(EXERCISE) Render the rows below as a Markdown table with two columns, Row and Text: number each line in order under Row, put the line under Text, and omit blank lines.

(MATERIAL SHOWN)
------

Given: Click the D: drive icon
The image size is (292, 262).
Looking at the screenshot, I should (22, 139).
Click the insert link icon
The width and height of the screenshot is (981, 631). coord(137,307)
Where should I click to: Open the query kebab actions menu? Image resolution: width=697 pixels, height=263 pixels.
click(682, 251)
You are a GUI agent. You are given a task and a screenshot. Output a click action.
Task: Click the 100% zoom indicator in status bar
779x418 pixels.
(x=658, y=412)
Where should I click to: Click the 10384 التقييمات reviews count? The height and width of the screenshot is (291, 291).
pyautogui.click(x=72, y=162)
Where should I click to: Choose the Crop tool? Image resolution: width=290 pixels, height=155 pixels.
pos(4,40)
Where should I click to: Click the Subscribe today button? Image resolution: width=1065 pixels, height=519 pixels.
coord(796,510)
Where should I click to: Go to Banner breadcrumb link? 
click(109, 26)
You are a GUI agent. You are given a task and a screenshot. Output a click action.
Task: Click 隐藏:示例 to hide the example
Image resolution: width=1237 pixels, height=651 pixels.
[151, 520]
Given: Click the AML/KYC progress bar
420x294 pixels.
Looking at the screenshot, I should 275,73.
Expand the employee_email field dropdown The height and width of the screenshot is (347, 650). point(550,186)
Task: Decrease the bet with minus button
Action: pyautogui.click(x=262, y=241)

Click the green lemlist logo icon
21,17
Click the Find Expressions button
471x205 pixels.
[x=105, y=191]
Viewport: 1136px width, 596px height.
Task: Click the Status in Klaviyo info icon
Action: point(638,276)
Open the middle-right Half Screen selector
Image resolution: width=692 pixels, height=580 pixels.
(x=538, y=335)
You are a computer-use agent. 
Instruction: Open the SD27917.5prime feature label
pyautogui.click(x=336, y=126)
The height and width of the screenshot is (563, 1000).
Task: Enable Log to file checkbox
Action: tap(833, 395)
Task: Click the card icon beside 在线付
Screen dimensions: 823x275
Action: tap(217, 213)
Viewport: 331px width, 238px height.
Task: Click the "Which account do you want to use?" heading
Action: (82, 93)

------

(FULL RESPONSE)
| Row | Text |
|---|---|
| 1 | Given: Click the D: drive icon |
| 2 | The image size is (292, 262). |
| 3 | Looking at the screenshot, I should (22, 139). |
| 4 | Click the insert link icon |
| 5 | The width and height of the screenshot is (981, 631). coord(137,307) |
| 6 | Where should I click to: Open the query kebab actions menu? Image resolution: width=697 pixels, height=263 pixels. |
| 7 | click(682, 251) |
| 8 | You are a GUI agent. You are given a task and a screenshot. Output a click action. |
| 9 | Task: Click the 100% zoom indicator in status bar |
| 10 | 779x418 pixels. |
| 11 | (x=658, y=412) |
| 12 | Where should I click to: Click the 10384 التقييمات reviews count? The height and width of the screenshot is (291, 291). |
| 13 | pyautogui.click(x=72, y=162) |
| 14 | Where should I click to: Choose the Crop tool? Image resolution: width=290 pixels, height=155 pixels. |
| 15 | pos(4,40) |
| 16 | Where should I click to: Click the Subscribe today button? Image resolution: width=1065 pixels, height=519 pixels. |
| 17 | coord(796,510) |
| 18 | Where should I click to: Go to Banner breadcrumb link?  |
| 19 | click(109, 26) |
| 20 | You are a GUI agent. You are given a task and a screenshot. Output a click action. |
| 21 | Task: Click 隐藏:示例 to hide the example |
| 22 | Image resolution: width=1237 pixels, height=651 pixels. |
| 23 | [151, 520] |
| 24 | Given: Click the AML/KYC progress bar |
| 25 | 420x294 pixels. |
| 26 | Looking at the screenshot, I should 275,73. |
| 27 | Expand the employee_email field dropdown The height and width of the screenshot is (347, 650). point(550,186) |
| 28 | Task: Decrease the bet with minus button |
| 29 | Action: pyautogui.click(x=262, y=241) |
| 30 | Click the green lemlist logo icon |
| 31 | 21,17 |
| 32 | Click the Find Expressions button |
| 33 | 471x205 pixels. |
| 34 | [x=105, y=191] |
| 35 | Viewport: 1136px width, 596px height. |
| 36 | Task: Click the Status in Klaviyo info icon |
| 37 | Action: point(638,276) |
| 38 | Open the middle-right Half Screen selector |
| 39 | Image resolution: width=692 pixels, height=580 pixels. |
| 40 | (x=538, y=335) |
| 41 | You are a computer-use agent.  |
| 42 | Instruction: Open the SD27917.5prime feature label |
| 43 | pyautogui.click(x=336, y=126) |
| 44 | The height and width of the screenshot is (563, 1000). |
| 45 | Task: Enable Log to file checkbox |
| 46 | Action: tap(833, 395) |
| 47 | Task: Click the card icon beside 在线付 |
| 48 | Screen dimensions: 823x275 |
| 49 | Action: tap(217, 213) |
| 50 | Viewport: 331px width, 238px height. |
| 51 | Task: Click the "Which account do you want to use?" heading |
| 52 | Action: (82, 93) |